Data extract section start

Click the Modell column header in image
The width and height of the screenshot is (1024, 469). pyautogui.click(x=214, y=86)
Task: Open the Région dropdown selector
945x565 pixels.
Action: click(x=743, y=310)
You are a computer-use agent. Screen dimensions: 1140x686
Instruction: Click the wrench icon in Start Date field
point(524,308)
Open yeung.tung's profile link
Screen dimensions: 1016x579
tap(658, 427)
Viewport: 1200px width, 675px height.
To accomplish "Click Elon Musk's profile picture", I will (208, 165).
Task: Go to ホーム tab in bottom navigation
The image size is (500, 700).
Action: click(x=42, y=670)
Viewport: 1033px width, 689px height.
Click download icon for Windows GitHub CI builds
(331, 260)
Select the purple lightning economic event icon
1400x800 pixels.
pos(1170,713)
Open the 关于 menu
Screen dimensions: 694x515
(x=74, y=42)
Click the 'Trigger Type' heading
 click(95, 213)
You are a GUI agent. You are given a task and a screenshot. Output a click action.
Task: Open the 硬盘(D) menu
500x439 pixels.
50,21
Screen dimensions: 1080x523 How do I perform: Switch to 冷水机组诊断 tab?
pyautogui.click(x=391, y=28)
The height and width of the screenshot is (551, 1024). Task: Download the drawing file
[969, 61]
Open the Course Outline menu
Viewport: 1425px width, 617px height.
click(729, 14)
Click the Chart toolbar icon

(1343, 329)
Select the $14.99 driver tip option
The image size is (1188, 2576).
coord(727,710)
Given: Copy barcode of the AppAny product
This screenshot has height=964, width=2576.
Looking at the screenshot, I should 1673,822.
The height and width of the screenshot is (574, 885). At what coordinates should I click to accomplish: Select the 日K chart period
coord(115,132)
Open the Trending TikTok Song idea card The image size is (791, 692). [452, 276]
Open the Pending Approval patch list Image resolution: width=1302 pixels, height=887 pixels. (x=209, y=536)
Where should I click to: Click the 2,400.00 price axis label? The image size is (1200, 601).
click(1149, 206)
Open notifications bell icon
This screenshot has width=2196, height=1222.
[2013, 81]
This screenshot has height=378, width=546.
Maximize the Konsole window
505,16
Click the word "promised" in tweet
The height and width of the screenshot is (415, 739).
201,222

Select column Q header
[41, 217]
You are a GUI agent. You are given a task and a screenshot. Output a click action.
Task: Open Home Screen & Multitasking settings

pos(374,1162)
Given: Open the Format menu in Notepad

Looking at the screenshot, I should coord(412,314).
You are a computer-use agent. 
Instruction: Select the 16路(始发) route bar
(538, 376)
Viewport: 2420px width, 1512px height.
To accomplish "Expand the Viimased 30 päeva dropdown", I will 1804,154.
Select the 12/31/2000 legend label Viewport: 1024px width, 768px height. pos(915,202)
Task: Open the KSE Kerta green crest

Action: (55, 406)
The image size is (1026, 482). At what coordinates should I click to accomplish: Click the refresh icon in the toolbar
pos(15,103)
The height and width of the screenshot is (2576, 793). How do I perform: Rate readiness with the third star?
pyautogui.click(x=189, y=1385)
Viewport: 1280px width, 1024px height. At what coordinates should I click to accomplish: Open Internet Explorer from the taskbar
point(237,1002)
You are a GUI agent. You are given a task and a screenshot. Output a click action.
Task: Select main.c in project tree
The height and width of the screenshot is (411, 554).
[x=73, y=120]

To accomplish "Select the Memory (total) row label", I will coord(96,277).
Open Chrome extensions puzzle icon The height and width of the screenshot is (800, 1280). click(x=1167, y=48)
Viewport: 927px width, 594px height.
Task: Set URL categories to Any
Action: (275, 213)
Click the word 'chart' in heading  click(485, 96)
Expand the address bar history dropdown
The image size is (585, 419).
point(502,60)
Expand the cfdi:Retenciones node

Data extract section end

▶ [Exercise instructions]
Find every line in the records that has the word "profile". Then report the count alone.

▶ [Finished task]
2